## START MATERIAL PROVIDED

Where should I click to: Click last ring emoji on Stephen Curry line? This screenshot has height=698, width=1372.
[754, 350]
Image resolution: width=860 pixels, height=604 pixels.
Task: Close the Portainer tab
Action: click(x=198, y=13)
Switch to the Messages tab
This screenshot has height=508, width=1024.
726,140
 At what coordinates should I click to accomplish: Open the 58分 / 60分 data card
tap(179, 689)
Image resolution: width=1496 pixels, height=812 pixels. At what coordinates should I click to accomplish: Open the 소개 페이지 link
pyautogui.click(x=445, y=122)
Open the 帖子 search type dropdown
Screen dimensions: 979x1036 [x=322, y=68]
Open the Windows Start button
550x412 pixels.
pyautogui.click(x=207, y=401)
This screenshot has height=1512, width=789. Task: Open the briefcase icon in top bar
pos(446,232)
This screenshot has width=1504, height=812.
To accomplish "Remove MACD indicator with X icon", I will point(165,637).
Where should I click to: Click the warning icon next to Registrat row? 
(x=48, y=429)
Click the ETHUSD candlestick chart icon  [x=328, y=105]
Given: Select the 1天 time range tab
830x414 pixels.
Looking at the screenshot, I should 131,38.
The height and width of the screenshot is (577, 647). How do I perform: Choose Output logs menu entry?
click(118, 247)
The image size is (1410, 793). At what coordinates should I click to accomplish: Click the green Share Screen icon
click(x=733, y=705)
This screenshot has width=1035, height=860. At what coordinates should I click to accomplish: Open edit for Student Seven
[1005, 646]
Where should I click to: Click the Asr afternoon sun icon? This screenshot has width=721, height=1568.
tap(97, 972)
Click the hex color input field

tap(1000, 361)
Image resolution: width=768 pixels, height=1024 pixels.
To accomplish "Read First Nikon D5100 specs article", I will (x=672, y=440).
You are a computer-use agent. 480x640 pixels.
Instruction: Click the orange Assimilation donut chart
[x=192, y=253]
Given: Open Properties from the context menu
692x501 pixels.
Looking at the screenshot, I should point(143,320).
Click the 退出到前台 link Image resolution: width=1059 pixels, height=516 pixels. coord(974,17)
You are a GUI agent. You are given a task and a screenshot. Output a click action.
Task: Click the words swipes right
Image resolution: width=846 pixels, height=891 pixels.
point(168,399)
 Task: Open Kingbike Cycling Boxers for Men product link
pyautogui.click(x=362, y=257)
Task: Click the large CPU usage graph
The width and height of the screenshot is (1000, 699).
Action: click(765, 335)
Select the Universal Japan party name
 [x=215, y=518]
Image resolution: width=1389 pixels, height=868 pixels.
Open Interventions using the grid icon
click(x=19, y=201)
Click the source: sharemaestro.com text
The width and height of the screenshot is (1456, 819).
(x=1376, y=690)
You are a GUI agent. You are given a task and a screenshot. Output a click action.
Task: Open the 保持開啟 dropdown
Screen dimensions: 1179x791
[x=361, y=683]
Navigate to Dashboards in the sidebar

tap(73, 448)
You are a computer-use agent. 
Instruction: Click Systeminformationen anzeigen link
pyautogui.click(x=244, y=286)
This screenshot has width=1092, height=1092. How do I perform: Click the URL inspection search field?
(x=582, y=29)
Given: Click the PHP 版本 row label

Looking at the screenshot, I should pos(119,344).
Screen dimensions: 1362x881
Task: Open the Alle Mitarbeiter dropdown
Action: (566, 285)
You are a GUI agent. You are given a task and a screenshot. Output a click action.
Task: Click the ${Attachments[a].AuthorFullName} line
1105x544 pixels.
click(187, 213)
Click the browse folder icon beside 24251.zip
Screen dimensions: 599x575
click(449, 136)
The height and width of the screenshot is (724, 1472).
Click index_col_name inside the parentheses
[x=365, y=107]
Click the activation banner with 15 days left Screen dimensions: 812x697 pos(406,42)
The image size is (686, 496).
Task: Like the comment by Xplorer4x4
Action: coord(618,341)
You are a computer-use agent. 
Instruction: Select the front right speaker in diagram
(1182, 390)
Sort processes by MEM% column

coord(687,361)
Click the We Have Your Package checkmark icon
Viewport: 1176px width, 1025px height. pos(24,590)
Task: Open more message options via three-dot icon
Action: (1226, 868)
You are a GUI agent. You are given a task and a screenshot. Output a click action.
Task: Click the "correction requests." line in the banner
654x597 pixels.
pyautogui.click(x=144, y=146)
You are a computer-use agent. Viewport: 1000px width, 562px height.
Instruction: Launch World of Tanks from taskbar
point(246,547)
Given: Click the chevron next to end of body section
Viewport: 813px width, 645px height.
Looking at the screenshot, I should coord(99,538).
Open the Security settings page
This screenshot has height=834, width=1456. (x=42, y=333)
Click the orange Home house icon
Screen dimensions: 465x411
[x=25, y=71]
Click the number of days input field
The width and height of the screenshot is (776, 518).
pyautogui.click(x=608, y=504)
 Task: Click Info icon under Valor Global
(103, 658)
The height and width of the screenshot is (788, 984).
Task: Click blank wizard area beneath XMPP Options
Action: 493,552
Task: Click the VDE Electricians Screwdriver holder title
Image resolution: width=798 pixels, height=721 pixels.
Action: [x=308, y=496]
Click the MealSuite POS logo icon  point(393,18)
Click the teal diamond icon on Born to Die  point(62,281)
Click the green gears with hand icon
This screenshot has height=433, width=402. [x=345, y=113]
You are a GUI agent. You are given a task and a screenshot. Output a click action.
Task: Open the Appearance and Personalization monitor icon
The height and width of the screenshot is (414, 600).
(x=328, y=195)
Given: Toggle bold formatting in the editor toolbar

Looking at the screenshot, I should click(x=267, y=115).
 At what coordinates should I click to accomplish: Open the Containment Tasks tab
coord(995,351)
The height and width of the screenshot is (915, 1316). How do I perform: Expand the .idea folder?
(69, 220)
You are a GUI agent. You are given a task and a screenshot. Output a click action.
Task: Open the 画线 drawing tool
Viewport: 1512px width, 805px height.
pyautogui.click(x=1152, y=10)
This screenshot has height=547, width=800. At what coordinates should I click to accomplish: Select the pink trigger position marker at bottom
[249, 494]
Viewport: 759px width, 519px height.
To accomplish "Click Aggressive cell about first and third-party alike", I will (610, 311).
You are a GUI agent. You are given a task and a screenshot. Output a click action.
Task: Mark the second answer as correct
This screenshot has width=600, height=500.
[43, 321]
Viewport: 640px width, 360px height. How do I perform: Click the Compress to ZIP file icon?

## END MATERIAL PROVIDED

Scale the material starting with the line containing "This screenshot has height=547, width=800." and going on through the end of the material. Reproduce each of those lines, requests included, and leave the requests unchanged. In the answers, multiply every coordinate by 1.25 and round it to a whole number, rounding halves up.

COMPLETED TASK>
This screenshot has height=547, width=800. At what coordinates should I click to accomplish: Select the pink trigger position marker at bottom
[311, 618]
Viewport: 759px width, 519px height.
To accomplish "Click Aggressive cell about first and third-party alike", I will (763, 389).
You are a GUI agent. You are given a task and a screenshot. Output a click action.
Task: Mark the second answer as correct
This screenshot has width=600, height=500.
[54, 401]
Viewport: 640px width, 360px height. How do I perform: Click the Compress to ZIP file icon?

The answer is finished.